Seit 2002 toben sich Fred und Sabine Lampe in ihrem rund 800 Quadratmeter großen Garten aus. Was sorgsam angelegt wirkt, sei tatsächlich ein Zufallsprodukt des gelernten Gärtners. Auf Papier sei nichts geplant worden. Immer wenn das Paar eine Idee habe oder sich etwas im Park der Gärten abgucke – für diesen halten beide Dauerkarten –, werde hier und da etwas ausgetauscht. Hinter der blühenden Vielfalt steckt dennoch ein System: „Das was grün ist, sollte nicht alles Laub abwerfen und die Blüte ist gestaffelt“, verrät Lampe.
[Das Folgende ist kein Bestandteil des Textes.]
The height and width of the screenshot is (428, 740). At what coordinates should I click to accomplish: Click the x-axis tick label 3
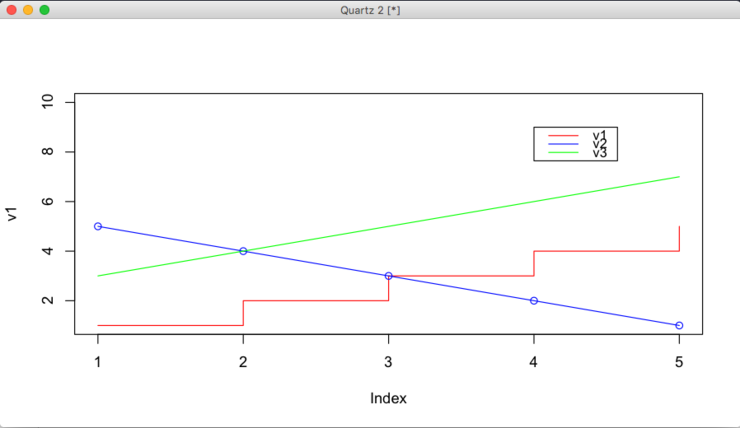point(389,361)
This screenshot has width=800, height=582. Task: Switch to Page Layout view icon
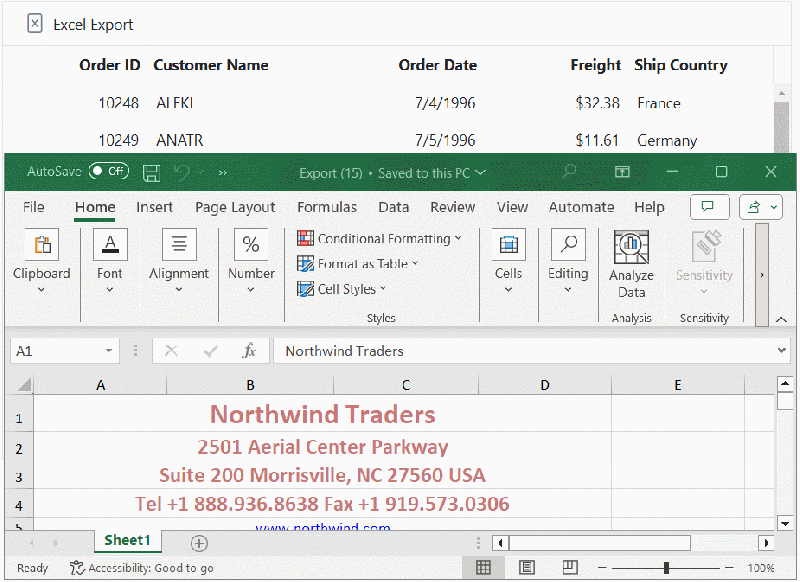526,567
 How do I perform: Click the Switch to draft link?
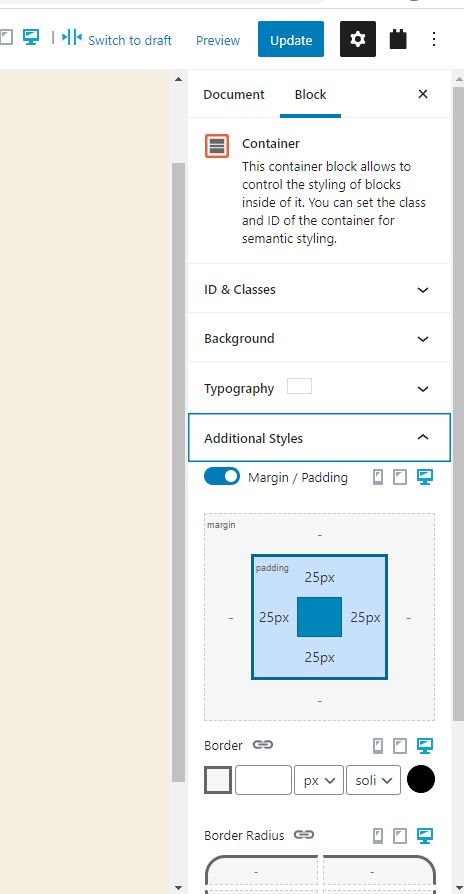(x=130, y=40)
Durch Schredder auf dem Boden müsse er sich nicht mehr um Unkraut kümmern. War früher noch ein Teich das Zentrum des Gartens, bildet dies nun eine geräumige Feuerstelle mit Strandkörben, einer dekorativen Mauer und einem Wasserspiel. „Ein Teich mit Fischen ist wirklich viel Arbeit“, findet Sabine Lampe. Daher wurde das Loch dicht gemacht, die gemütliche Ecke entstand.
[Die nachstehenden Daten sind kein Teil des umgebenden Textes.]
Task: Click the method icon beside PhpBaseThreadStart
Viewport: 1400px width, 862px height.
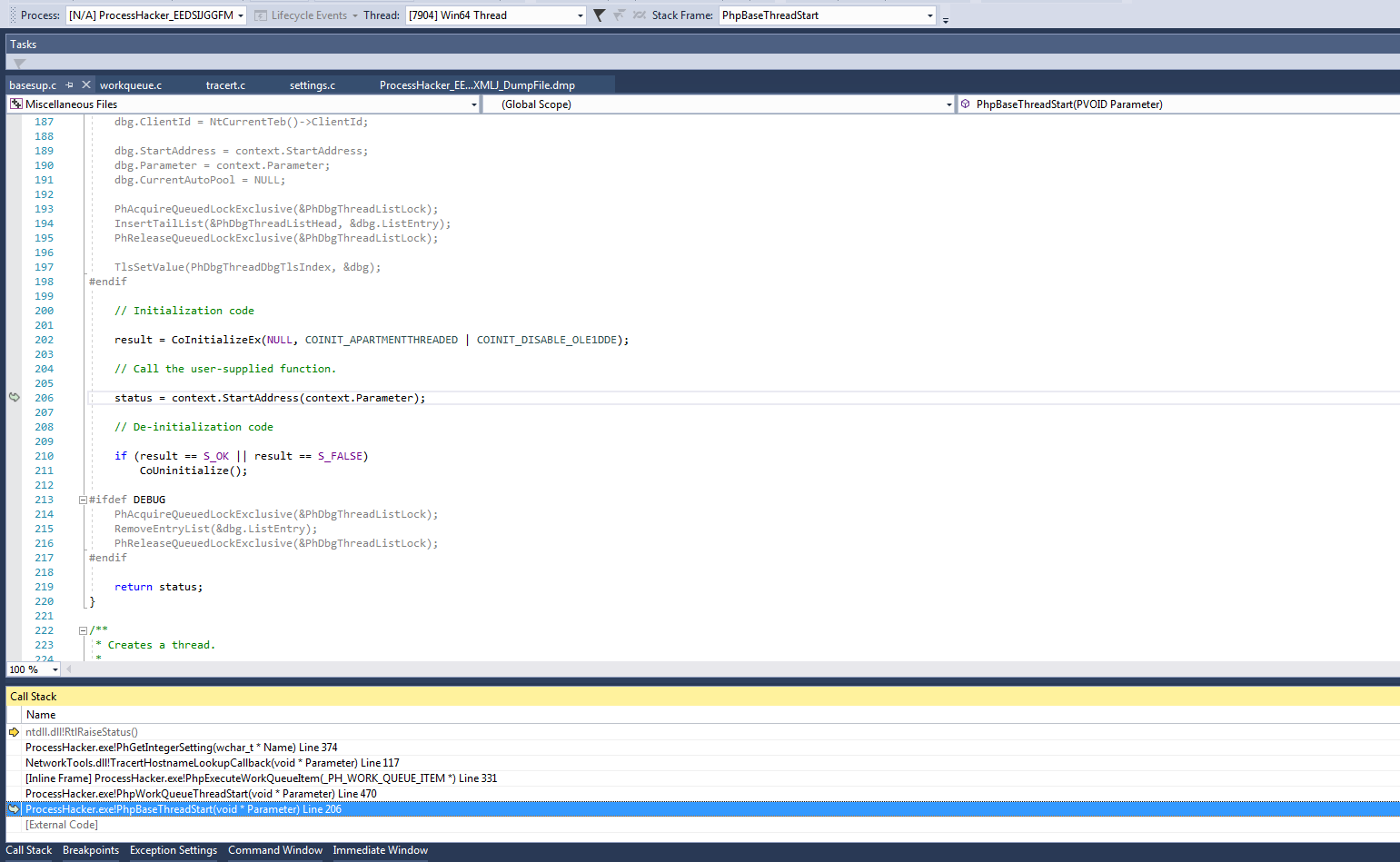Action: click(966, 104)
„Einmal die Woche mit der Harke durch, so ein bis zwei Stunden“, schätzt Fred Lampe schulterzuckend den Arbeitsaufwand. Im Frühjahr vielleicht noch einmal durchschneiden – anderthalb Tage – fertig. „Der Garten ist sehr pflegeleicht“. Durch den moorhaltigen Boden, müsse er kaum gießen, dazu seien die ausgesuchten Pflanzen pflegeleicht und nicht durstig. „Wenn man nicht so viel düngt, muss man den Rasen vielleicht einmal weniger mähen“, scherzt Fred Lampe.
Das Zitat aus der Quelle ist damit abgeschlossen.